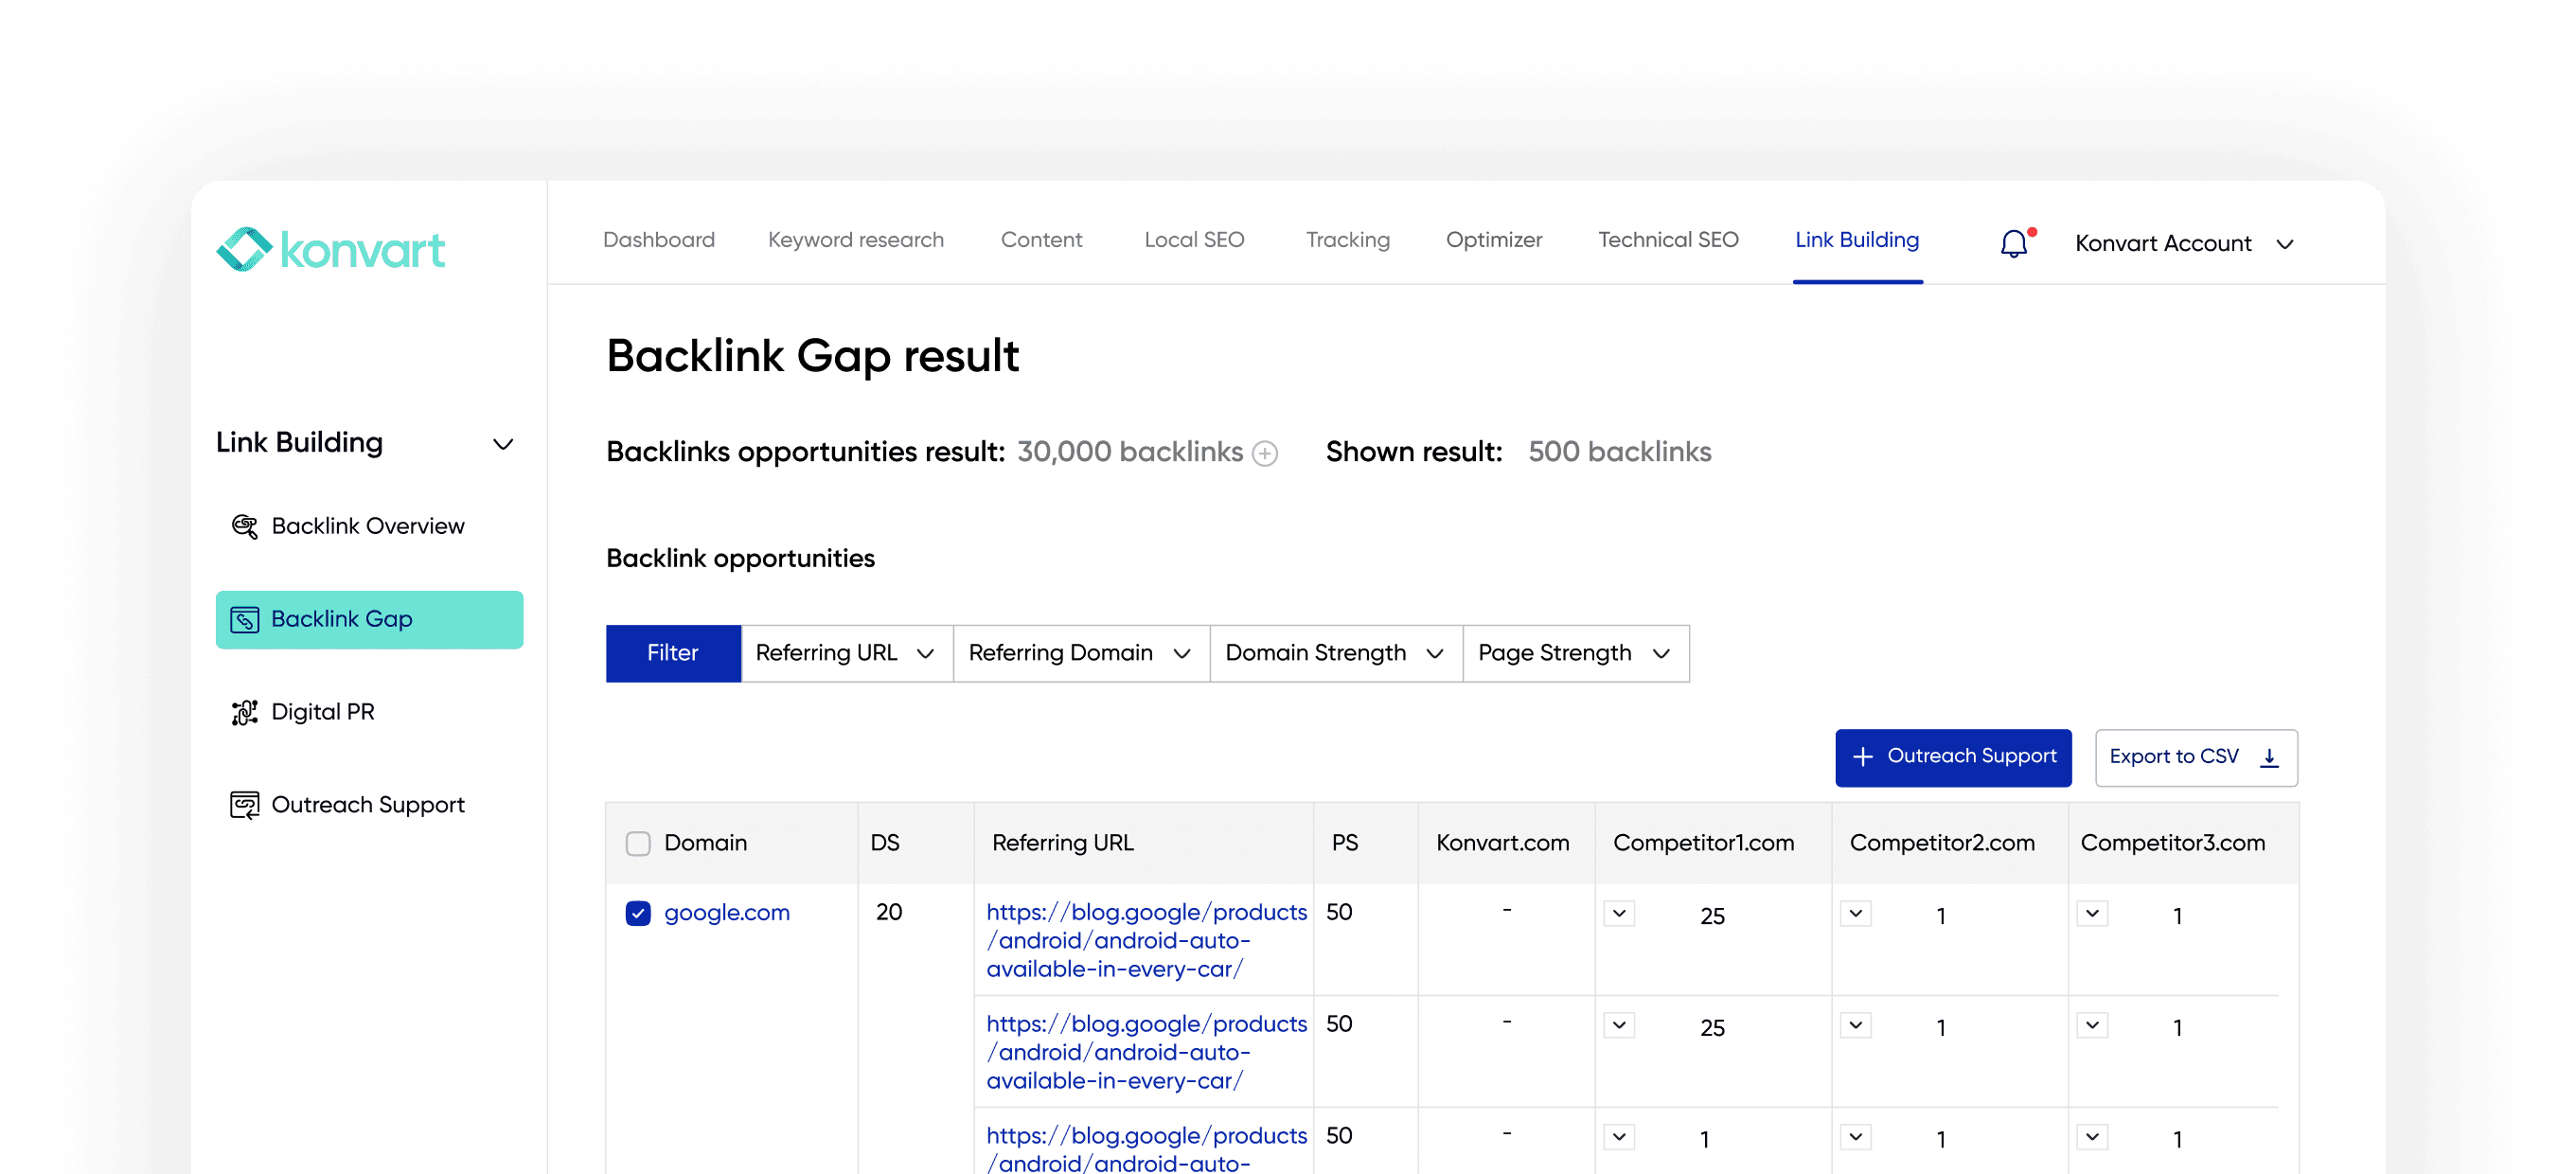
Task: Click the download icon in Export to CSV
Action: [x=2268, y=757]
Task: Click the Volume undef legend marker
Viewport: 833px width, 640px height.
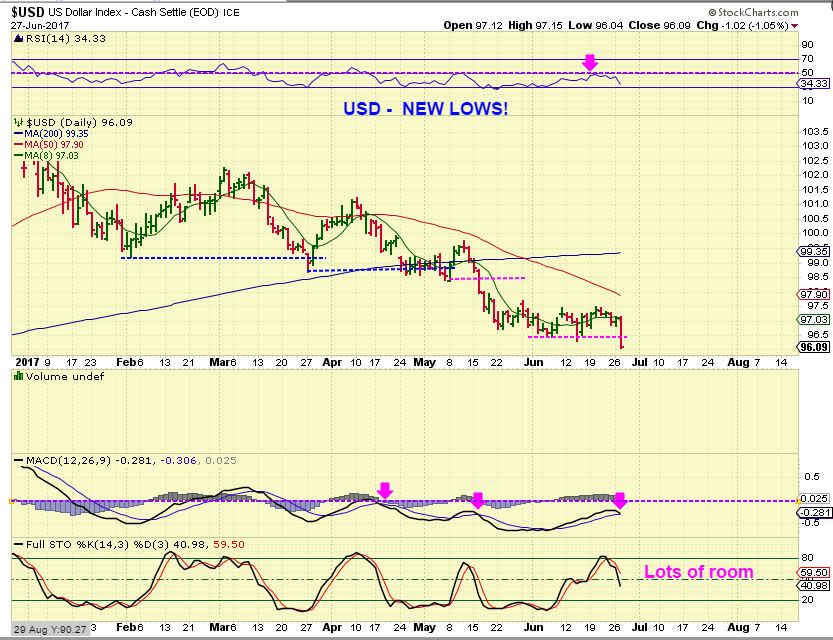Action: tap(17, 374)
-- -- --
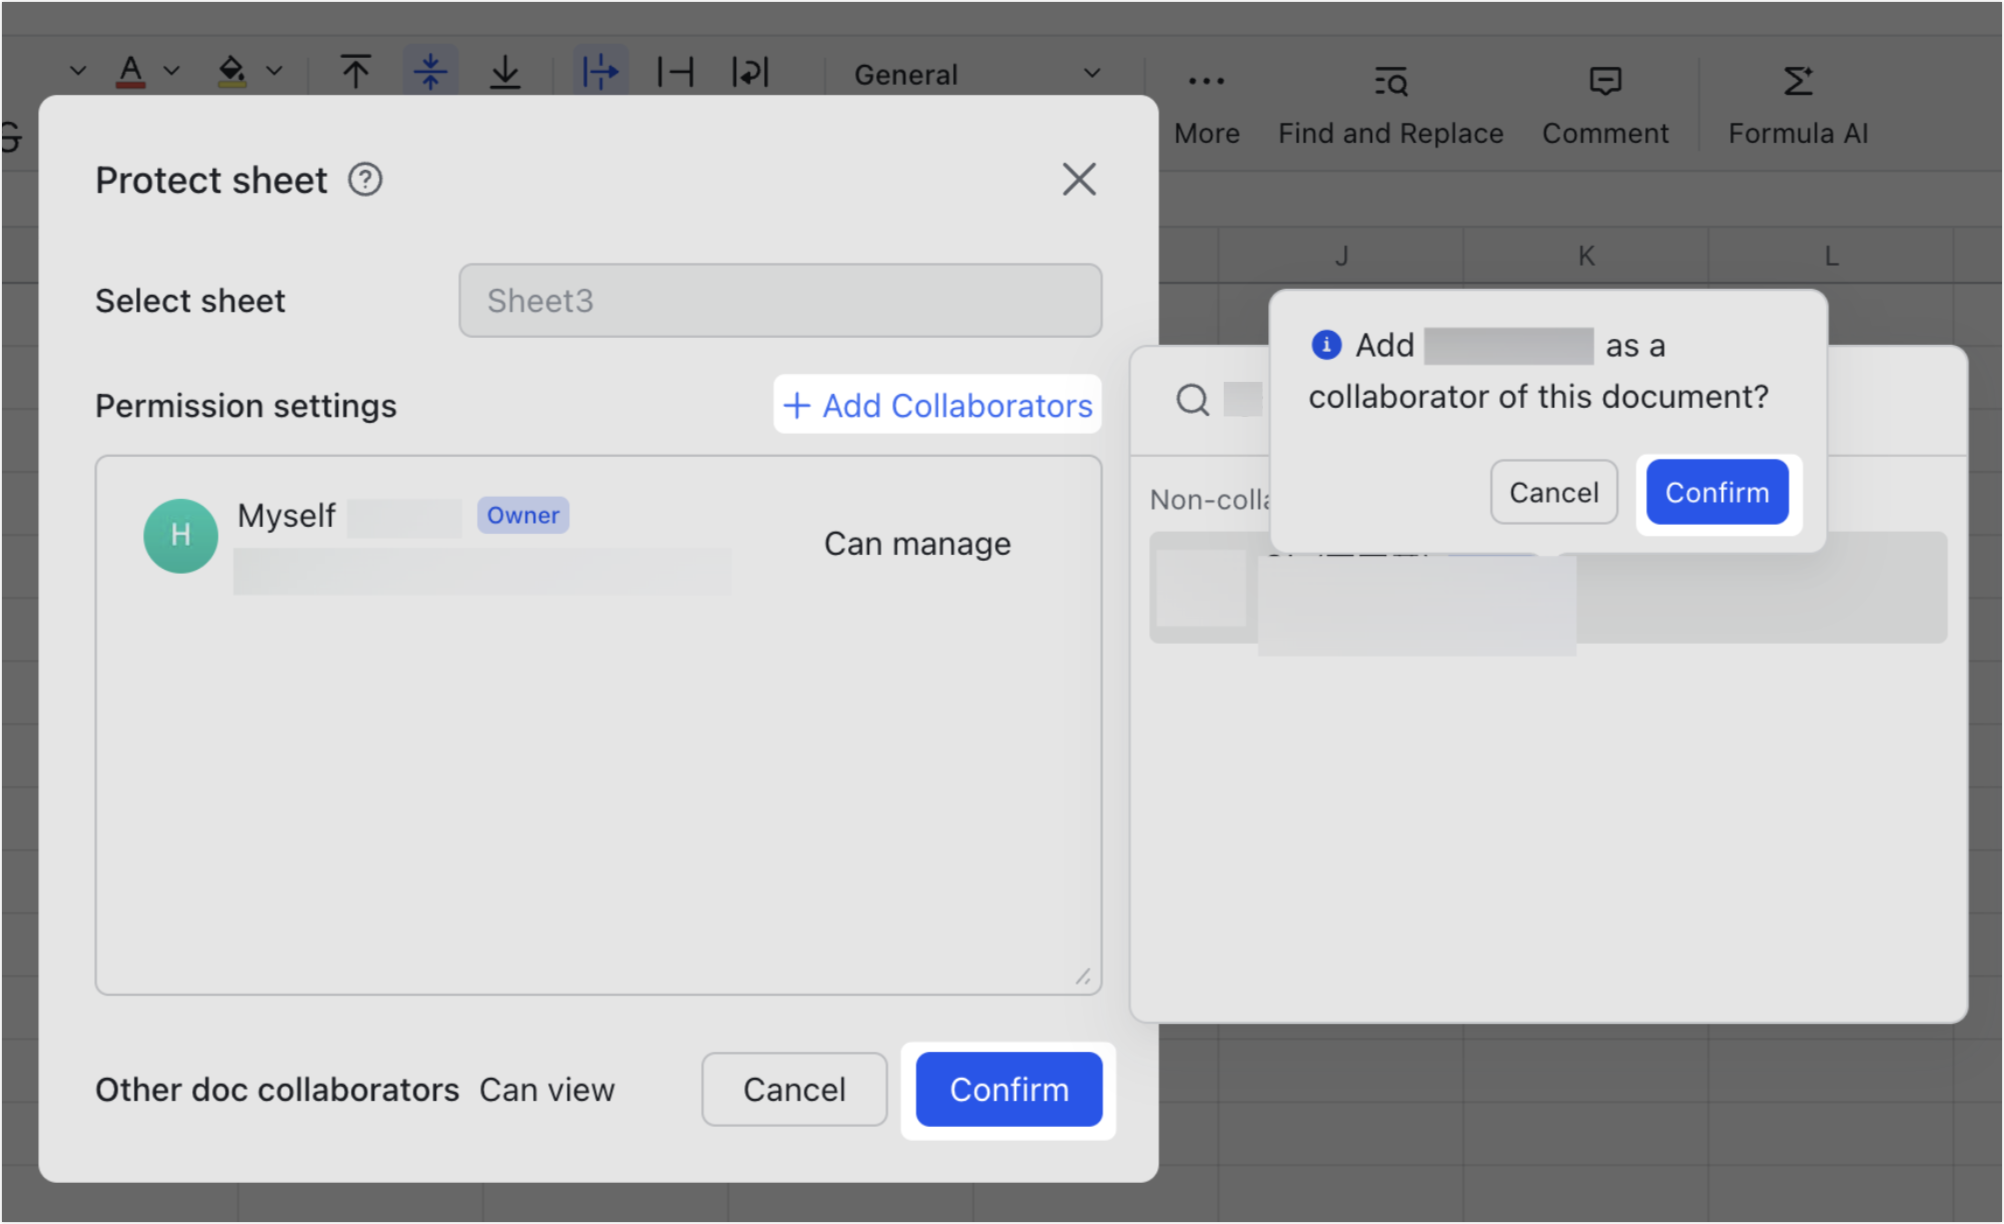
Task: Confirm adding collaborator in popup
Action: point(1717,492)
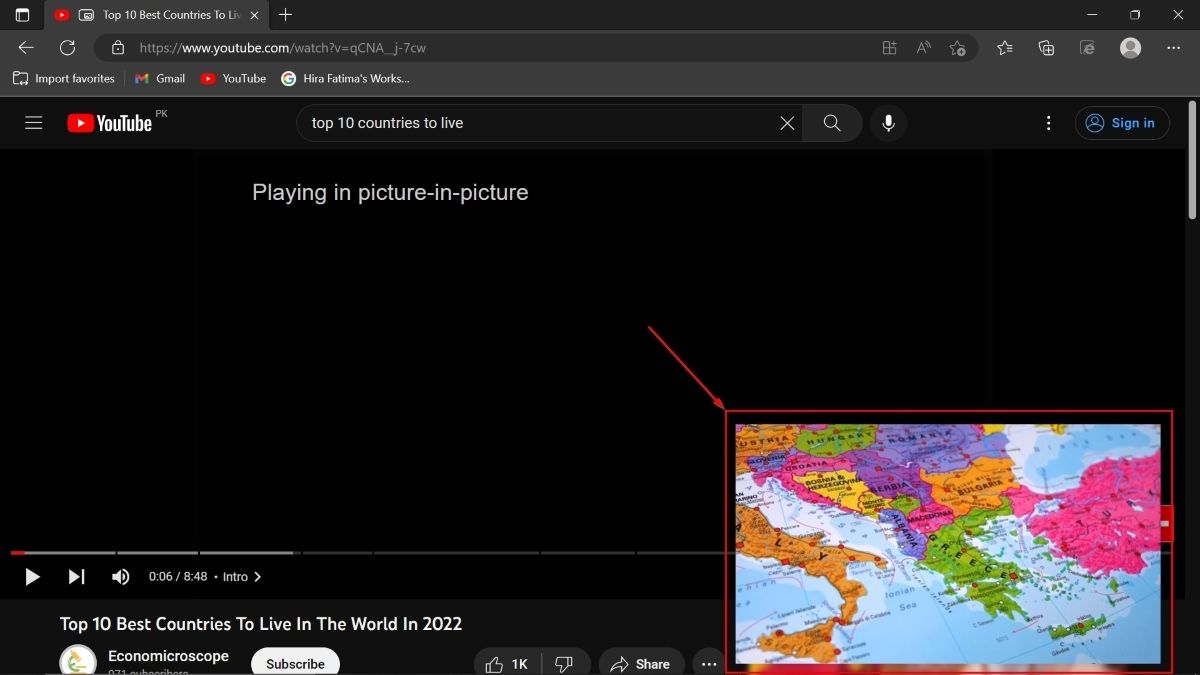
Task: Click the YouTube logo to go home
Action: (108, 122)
-- -- --
Exercise requirements:
Put the lines of the listing starting at the line containing "Task: Click the Volume undef legend marker" and ending at the line containing "Action: tap(17, 374)", both included, into a JSON list of strings with one string per line, skipping blank lines and leaving out the pictures.

Solution for this exercise:
[
  "Task: Click the Volume undef legend marker",
  "Viewport: 833px width, 640px height.",
  "Action: tap(17, 374)"
]